*PASSAGE PROVIDED*
┄┄┄┄┄┄┄┄┄┄┄┄┄┄┄┄┄┄┄┄

Eric Verstappen

Personal information
- Full name: Eric Verstappen
- Date of birth: 19 May 1994 (age 32)
- Place of birth: Tegelen, Netherlands
- Height: 1.96 m (6 ft 5 in)
- Position: Goalkeeper

Team information
- Current team: Viktoria Aschaffenburg
- Number: 1

Youth career
- SC Irene
- 0000–2009: VVV-Venlo
- 2009–2013: PSV

Senior career*
- Years: Team / Apps / (Gls)
- 2013–2015: VVV-Venlo / 0 / (0)
- 2015–2017: De Graafschap / 0 / (0)
- 2016–2017: Jong De Graafschap / 8 / (0)
- 2017–2018: Eintracht Braunschweig II / 3 / (0)
- 2018–2019: Tennis Borussia Berlin / 4 / (0)
- 2019: Würzburger Kickers II / 2 / (0)
- 2019–2021: Würzburger Kickers / 21 / (0)
- 2021–2022: Vitesse / 0 / (0)
- 2023: Würzburger Kickers / 9 / (0)
- 2023–2025: Hoffenheim II / 4 / (0)

┄┄┄┄┄┄┄┄┄┄┄┄┄┄┄┄┄┄┄┄

Stored items:
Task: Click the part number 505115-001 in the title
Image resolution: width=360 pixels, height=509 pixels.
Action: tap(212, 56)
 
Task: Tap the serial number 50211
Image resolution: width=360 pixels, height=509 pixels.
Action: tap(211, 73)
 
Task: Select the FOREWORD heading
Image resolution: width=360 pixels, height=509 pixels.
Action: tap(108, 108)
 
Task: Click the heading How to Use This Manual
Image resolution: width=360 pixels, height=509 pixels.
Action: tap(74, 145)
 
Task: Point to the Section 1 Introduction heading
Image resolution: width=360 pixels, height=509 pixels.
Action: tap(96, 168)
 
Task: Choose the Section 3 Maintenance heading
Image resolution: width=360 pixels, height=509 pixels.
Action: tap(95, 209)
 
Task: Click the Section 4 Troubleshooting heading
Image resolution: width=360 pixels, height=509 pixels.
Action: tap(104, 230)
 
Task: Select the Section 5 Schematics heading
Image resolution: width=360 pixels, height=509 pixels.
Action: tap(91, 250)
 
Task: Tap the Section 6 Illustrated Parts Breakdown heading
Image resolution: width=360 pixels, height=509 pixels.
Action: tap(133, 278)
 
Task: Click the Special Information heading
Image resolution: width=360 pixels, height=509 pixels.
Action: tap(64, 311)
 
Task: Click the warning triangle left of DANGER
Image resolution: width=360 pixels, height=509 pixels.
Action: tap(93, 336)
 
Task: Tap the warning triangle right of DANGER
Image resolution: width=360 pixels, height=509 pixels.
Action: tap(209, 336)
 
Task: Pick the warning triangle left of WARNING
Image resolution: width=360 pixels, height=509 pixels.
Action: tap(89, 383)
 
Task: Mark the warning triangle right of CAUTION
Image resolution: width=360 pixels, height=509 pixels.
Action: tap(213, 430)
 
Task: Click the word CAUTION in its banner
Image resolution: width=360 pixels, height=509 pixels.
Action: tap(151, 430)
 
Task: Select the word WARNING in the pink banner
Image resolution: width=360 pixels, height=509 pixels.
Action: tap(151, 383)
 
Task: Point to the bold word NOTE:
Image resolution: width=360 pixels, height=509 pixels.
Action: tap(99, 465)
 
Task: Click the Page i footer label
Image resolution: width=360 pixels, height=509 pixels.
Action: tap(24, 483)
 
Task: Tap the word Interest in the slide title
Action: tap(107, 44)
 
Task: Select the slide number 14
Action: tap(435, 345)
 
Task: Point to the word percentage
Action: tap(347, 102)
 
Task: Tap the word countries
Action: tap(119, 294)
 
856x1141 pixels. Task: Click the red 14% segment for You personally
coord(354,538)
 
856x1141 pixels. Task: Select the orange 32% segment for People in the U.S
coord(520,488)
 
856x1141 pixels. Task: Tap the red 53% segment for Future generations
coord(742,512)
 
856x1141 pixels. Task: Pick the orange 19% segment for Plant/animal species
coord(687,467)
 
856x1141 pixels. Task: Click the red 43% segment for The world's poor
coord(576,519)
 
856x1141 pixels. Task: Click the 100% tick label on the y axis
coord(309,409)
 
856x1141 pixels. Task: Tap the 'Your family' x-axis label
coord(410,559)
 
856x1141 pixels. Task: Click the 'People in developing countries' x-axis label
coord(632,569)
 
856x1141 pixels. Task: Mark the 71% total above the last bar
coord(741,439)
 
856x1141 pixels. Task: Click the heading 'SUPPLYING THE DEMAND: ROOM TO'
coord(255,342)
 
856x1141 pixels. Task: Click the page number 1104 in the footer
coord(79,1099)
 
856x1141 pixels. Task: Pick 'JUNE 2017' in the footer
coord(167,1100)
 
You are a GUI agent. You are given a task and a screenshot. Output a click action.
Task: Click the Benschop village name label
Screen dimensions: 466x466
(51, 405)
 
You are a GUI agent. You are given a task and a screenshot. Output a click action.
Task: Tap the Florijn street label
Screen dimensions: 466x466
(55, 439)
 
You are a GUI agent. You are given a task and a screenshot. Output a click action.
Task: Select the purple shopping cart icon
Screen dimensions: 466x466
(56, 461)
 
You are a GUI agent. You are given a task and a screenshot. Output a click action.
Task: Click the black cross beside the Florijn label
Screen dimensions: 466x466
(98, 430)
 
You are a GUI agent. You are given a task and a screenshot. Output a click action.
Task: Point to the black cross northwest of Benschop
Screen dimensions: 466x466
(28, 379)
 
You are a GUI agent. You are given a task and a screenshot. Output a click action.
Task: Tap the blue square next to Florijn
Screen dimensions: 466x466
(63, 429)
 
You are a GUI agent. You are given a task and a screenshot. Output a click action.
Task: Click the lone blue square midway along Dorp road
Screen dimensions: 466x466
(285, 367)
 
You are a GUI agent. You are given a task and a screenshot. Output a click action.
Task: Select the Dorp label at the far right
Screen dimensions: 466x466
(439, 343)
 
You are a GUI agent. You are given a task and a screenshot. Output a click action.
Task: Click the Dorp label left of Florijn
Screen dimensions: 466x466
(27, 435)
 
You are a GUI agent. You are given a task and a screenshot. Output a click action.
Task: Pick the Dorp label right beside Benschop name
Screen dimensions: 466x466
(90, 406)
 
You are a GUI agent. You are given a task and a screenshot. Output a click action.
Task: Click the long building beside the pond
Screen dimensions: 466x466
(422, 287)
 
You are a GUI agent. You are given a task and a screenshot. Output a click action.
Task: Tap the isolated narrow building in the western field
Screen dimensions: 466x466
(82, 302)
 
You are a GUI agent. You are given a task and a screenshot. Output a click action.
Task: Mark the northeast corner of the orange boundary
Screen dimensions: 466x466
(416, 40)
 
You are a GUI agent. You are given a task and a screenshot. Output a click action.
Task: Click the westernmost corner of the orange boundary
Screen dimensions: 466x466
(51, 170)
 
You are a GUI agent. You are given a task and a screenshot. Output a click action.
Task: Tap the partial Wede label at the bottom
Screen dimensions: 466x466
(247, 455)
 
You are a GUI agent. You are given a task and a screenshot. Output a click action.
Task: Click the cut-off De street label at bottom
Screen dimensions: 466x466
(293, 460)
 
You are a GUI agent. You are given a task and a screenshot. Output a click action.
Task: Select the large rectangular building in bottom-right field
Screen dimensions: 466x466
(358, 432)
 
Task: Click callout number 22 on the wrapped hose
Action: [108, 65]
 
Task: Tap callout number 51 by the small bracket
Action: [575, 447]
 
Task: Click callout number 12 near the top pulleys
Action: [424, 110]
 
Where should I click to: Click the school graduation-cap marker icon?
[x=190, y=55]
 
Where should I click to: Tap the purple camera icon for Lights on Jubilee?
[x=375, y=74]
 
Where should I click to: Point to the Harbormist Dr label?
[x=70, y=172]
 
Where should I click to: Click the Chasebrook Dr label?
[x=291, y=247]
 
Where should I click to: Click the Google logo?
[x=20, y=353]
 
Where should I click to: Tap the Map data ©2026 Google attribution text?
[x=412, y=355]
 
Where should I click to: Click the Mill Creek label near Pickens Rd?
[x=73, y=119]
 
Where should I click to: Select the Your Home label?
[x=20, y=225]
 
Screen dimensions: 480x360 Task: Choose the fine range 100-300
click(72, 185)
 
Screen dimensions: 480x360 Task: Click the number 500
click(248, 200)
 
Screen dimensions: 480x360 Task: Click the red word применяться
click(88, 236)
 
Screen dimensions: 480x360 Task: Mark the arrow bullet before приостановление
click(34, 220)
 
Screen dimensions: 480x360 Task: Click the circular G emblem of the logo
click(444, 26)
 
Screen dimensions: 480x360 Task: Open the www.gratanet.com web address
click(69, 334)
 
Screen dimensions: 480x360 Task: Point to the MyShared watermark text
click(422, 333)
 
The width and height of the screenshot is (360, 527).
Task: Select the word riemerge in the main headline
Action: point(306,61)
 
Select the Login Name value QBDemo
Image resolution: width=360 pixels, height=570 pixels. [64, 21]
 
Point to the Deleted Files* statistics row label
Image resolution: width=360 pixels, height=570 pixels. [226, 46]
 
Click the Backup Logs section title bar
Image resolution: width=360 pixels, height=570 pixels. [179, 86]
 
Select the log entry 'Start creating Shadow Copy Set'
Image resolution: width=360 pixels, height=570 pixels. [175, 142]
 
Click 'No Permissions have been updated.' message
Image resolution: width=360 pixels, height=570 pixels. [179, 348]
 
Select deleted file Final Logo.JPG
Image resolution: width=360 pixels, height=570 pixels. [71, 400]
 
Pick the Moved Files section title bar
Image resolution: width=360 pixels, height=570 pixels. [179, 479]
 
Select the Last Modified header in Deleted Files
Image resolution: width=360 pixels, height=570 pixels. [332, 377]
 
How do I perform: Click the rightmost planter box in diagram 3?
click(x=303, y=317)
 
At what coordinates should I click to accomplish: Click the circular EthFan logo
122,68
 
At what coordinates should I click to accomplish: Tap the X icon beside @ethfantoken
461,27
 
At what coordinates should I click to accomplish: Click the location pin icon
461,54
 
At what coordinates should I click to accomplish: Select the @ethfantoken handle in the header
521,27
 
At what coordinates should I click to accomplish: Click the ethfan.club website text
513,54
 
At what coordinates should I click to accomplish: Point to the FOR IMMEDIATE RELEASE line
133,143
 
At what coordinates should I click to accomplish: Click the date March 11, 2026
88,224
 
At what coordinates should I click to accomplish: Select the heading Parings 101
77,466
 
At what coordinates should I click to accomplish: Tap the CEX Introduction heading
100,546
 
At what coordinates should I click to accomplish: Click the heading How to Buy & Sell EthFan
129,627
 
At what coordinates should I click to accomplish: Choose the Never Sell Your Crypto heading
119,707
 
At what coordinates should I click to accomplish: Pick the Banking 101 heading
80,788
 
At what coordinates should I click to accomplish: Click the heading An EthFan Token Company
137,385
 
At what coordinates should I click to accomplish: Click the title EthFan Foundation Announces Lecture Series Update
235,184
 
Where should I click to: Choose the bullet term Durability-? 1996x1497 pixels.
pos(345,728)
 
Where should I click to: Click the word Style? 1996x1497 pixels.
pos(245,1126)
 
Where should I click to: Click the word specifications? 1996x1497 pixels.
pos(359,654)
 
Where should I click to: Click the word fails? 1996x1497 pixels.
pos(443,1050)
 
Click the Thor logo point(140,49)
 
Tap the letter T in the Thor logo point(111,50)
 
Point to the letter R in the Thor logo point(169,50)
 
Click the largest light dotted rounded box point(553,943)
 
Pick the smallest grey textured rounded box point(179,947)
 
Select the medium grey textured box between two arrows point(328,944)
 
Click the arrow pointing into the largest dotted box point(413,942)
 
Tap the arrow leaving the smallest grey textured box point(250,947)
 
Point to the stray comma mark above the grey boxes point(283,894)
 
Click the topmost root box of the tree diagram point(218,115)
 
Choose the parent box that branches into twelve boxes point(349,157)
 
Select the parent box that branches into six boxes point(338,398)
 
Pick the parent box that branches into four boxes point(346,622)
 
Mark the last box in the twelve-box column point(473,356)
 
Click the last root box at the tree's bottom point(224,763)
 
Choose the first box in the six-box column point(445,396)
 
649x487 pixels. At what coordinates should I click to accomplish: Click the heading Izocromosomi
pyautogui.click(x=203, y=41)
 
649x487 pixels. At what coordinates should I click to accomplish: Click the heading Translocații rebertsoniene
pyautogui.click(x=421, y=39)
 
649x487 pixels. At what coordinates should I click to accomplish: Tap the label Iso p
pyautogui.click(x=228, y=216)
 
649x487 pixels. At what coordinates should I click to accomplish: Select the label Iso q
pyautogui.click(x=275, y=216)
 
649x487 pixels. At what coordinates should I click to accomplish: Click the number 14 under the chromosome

┄┄┄┄┄┄┄┄┄┄┄┄┄┄┄┄┄┄┄┄

*ACTIVITY LIST*
1/ Answer these questions using the Eric Verstappen profile above.
(a) Where was Eric Verstappen born?
(b) What number does he wear for his current team, and what is that team?
(c) For which club did he play as a youth from 2009 to 2013?
2/ Resume the Eric Verstappen profile from its last line and carry it forward.

*ANSWERS FOR EACH ITEM*
1/
(a) Tegelen, Netherlands
(b) Number 1, for Viktoria Aschaffenburg
(c) PSV

2/
- 2025–: Viktoria Aschaffenburg / 15 / (0)

International career^{‡}
- 2008–2009: Netherlands U15 / 2 / (0)
- 2009–2010: Netherlands U16 / 5 / (0)
- 2010: Netherlands U17 / 3 / (0)

= Eric Verstappen =

Dutch footballer (born 1994)

Eric Verstappen (born 19 May 1994) is a Dutch footballer who plays as a goalkeeper for Regionalliga Bayern club Viktoria Aschaffenburg. He is not related to the family of Jos and Max Verstappen.

== Club career ==
=== De Graafschap ===
In 2015, Verstappen moved from VVV-Venlo to De Graafschap.

=== Eintracht Braunschweig II ===
In 2017, Verstappen moved to German club Eintracht Braunschweig II.

=== Tennis Borussia Berlin ===
In 2018, Verstappen moved to Tennis Borussia Berlin,

=== Würzburger Kickers II ===
After Tennis Borussia Berlin Verstappen joined third-division club Würzburger Kickers II in January 2019.

=== Würzburger Kickers ===
Verstappen got promoted to the first team and made his professional debut for Würzburg in the 3. Liga on 20 April 2019, starting in the away match against FSV Zwickau, which finished as a 0–2 loss.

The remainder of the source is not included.